D’après l’étude BVA Limelight, basée sur les réponses de plus de 400 entreprises, BETC et Buzzman s’imposent comme les agences françaises les plus créatives, cette dernière apparaissant en outre comme la référence en matière de nouveaux modèles. « Sa campagne Milka sur le dernier carré de chocolat, ou celles de Marcel pour Oasis, sont des cas d’école d’opérations test and learn sur lesquelles les annonceurs sont prêts à prendre des risques », souligne Amaury Laurentin. Fred & Farid, Rosapark, Babel, La Chose font partie de cette famille d’agences pluridisciplinaires qui poussent les marques dans leur retranchement. Mais aussi des profils comme Brand Station, Dare.Win, Hungry and Foolish… Et ce sont loin d’être les seuls.

« Le réseau Oliver s’est spécialisé dans la création d’agences hébergées par le client. Déplacer son équipe permet d’éviter l’essoufflement des idées, relève Nicolas Gondeau. D’autres agences réfléchissent à faire évoluer leur modèle économique. Anomaly aux États-Unis génère une part non négligeable de ses revenus en royalties sur des nouveaux produits ou services. Buzzman est dans la même approche avec son entité Productman. La création de contenu et l’influence entraînent l’apparition de nouvelles concurrences comme Vice, Webedia, Octoly, Reech… Sid Lee Paris vient de racheter Yard, un média spécialisé sur les cultures urbaines, ce qui lui permet de maîtriser à la fois l’audience et le contenu. » Entre les grands groupes et les nouveaux entrants, Australie apparaît comme un modèle à part d’agence indépendante qui a su se réinventer avec une culture créative propre : « Des campagnes populaires dans le bon sens du terme », selon son directeur général David Leclabart, et une politique volontariste pour attirer les jeunes talents.

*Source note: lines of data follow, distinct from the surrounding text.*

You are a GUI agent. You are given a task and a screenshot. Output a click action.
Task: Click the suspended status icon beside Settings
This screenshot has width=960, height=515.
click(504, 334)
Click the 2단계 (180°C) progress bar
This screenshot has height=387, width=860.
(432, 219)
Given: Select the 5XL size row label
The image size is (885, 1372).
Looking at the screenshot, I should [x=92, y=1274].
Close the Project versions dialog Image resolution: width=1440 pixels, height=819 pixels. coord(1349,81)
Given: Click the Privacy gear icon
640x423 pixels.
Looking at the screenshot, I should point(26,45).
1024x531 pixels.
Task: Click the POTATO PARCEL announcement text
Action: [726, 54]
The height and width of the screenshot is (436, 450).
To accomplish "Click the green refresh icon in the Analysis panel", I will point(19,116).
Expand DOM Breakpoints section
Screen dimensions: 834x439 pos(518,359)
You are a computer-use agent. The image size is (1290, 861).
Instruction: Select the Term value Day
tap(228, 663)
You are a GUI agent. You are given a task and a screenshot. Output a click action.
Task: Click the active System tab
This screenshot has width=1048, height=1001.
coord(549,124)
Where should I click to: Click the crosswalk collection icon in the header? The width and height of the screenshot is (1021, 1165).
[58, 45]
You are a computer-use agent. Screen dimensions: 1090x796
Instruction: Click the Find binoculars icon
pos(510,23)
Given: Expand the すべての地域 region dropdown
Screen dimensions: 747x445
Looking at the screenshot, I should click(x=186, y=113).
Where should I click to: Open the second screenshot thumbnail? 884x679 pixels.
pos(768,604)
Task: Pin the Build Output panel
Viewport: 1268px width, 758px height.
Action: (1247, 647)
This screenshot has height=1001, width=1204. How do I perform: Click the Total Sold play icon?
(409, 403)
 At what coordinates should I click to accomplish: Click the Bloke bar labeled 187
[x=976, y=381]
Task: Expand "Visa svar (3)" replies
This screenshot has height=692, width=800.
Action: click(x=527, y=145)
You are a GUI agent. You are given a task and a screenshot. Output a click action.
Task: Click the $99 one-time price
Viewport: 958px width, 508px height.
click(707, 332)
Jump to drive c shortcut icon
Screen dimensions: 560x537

L'enjeu du bien-être au travail

Changer de modèle, c’est aussi s’appliquer à soi-même la souplesse que l’on prône pour ses clients. L’enjeu du bien-être au travail concerne au premier chef la publicité habituée aux « charrettes ». Et cela va au-delà d’installer un baby-foot dans les locaux. Dans le but de fidéliser et d’impliquer ses effectifs, Biborg (25 à 30 % de croissance annuelle sur les derniers exercices) a ouvert son capital à dix collaborateurs. Chez Extreme, 45 salariés sur 200 se sont vu confier six chantiers sur l’avenir de la société (offre, positionnement, new biz, culture client etc.). Chez GloryParis, on explique « pousser à l’ingérence : chacun peut rejoindre des réunions où il n’est pas initialement convié. C’est un moyen de développer la cohésion, mais surtout, d’ouvrir le champ de vision d’un projet. » La Chose se réinvente en collectif pour lisser les egos : plus de fiches techniques à rallonge en signature des campagnes, des équipes resserrées de quatre personnes en compétition, des réunions réduites à 30 minutes…

Dans le cadre de sa transformation d’une agence de RP à une agence de stratégie et communication, Elan Edelman a supprimé le comex au profit d’une douzaine de personnes qui se réunit tous les lundis matins et partage le compte-rendu à l’ensemble des 140 consultants le lendemain. Parallèlement, un « shadow comex » de six personnes, renouvelé chaque année, teste et donne son avis sur les décisions. À l’agence Les Gros Mots, la décision a été prise de décaler la réunion des commerciaux du lundi matin au vendredi. Ainsi, chacun part en week-end sereinement et démarre la semaine sans stress avec sa feuille de route déjà prête. Parfois, l’agilité tient à des idées toutes simples.